In reality; the husband was uncomfortably cold and his attack of the grumps was because he had go into the garage, find the heater which was somewhere in the chaos; test it out and then bring it into the office.  He was indeed grumpy – and believed I should have been able to understand the reason why without having to ask stupid questions.

I think we all have these kinds of non-conversations where we are expected to understand the unspoken message just by instinct.  Most women do this to perfection, to the frustration of their partners; but men need not complain for they are just as prone to it as anyone.  That macho persona does not fool us you know!

Interpersonal communication (as the experts put it) is what our lives are built on, and we expect that the people we speak with, who we email or talk to on the telephone will understand us exactly the way we want them to – but it doesn’t always happen that way.

Communication is as much a matter of the mind as it is of the mouth! Most of what we observe is just the outer shell that we all show the world, Inside there are complexities of moods, experience, knowledge and emotions – all bubbling away to create a cauldron of confusion.
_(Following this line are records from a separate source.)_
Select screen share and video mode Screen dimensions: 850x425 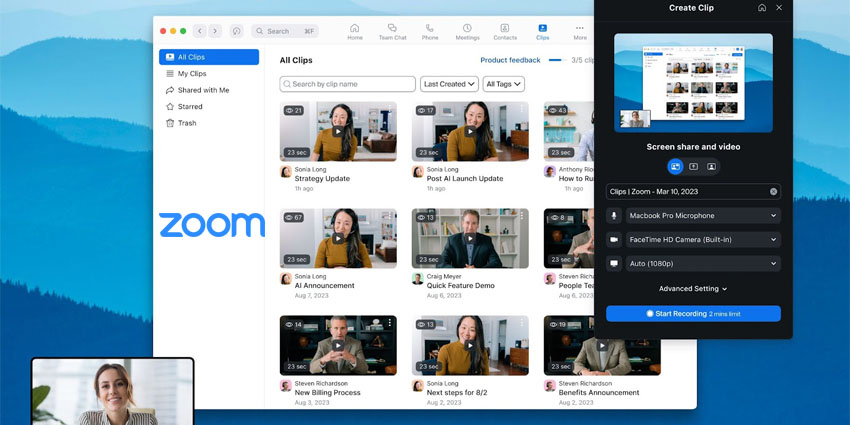pos(675,167)
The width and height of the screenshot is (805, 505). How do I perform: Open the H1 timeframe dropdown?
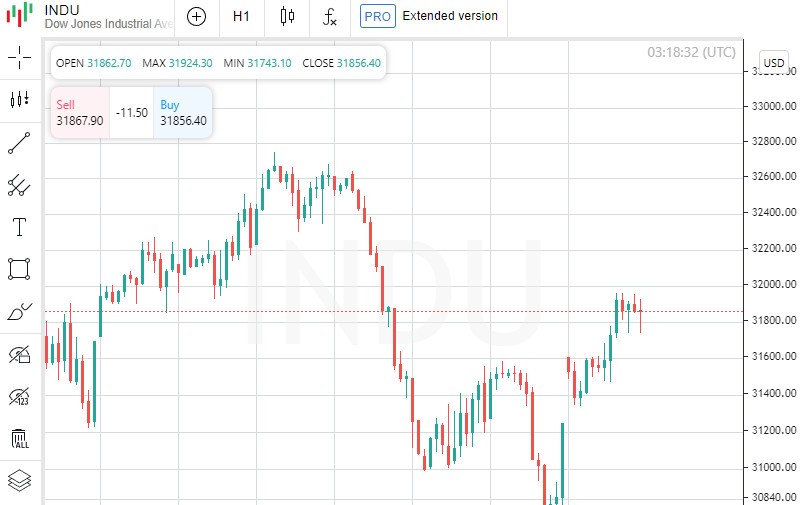[x=241, y=16]
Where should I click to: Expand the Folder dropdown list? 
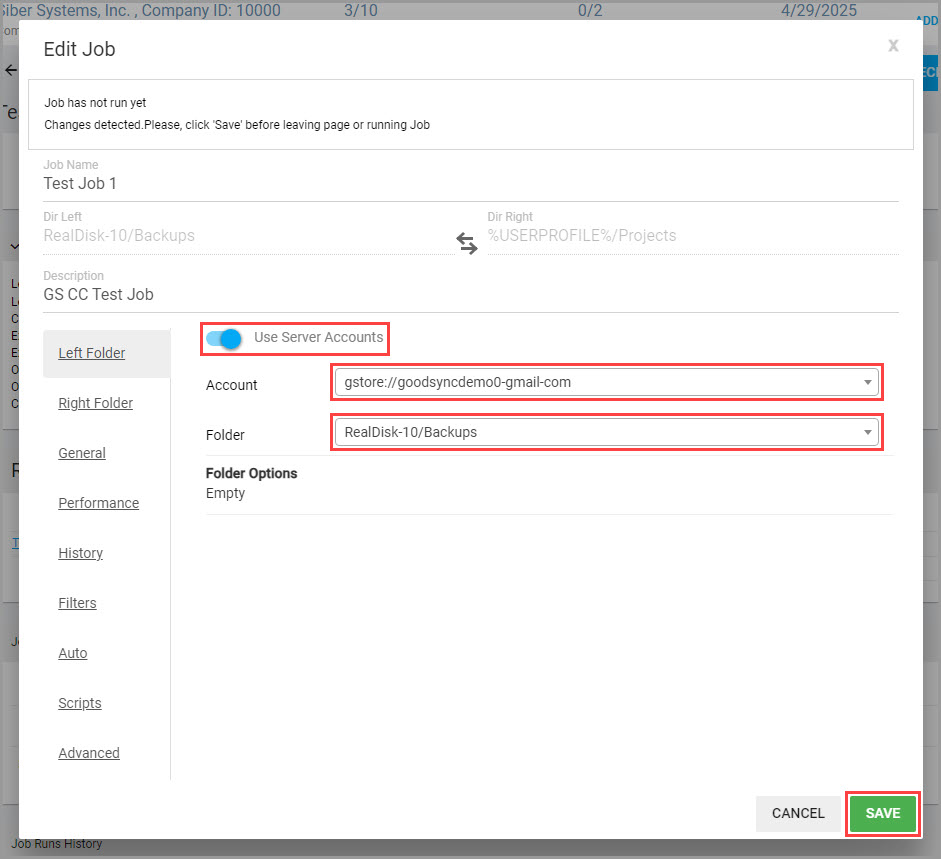[606, 432]
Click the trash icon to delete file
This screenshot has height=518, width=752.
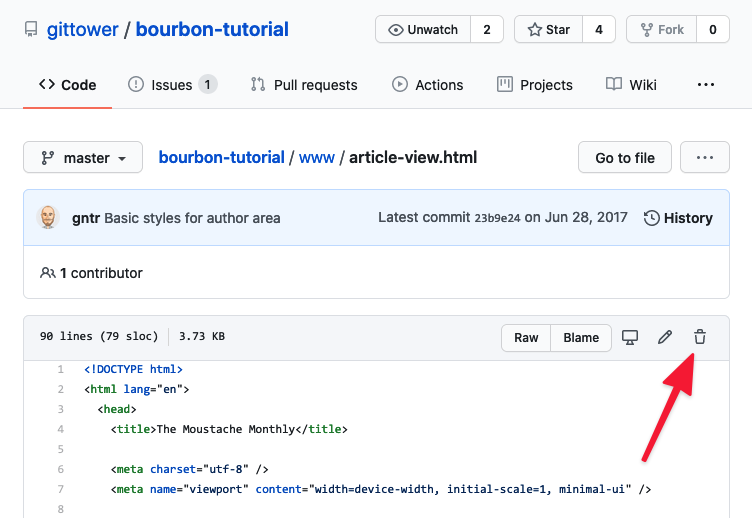(700, 337)
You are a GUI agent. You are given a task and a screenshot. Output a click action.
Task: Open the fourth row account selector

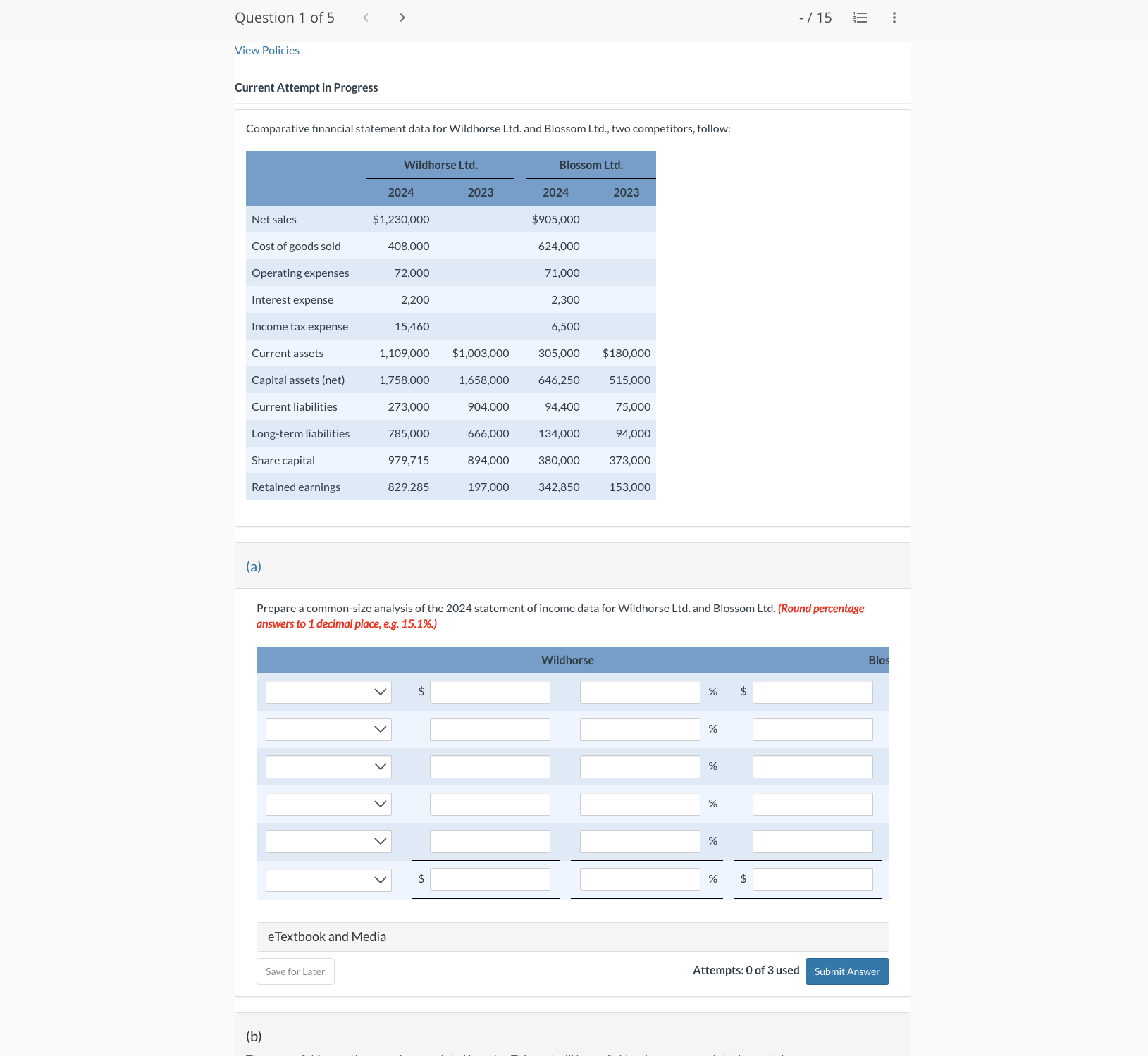[328, 804]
And in some situations we may not wish to share that confusion, or we may believe that our family or friends should automatically know how we feel or what we think. After all, as the husband said, we’ve been married for thirty years I should have some idea of how he operates!!

And it’s a touchy subject; do we continue to push for answers and risk being accused of nagging; or do we take them at face value and risk being accused of heartlessness?

Which was the point of the ponderings at the breakfast table.  What are the signals that indicate it is acceptable to dig deeper?  We decided that it was in the unspoken communication signals – the little indications that are really saying “Everything is not fine, and eventually I will tell you if you insist!”

We also decided that because we are so attuned to these unspoken signals, non-personal communication such as email, facebook and such like are hotbeds of misunderstandings. We are blind to the warning signs; or ignorant of the humorous intention.  We can be led sadly astray in our understanding if we rely merely on what is written without any indication of the way in which was intended to be said. Hence the prevalence of those ‘smiley’ things which is merely a way of trying to put the personal factor back into the conversation.



So communication is more than just words, it is the sum total of feelings, frustrations and experiences  – and in the case of the husband it is also affected by the weather.

Complex thing this communication business.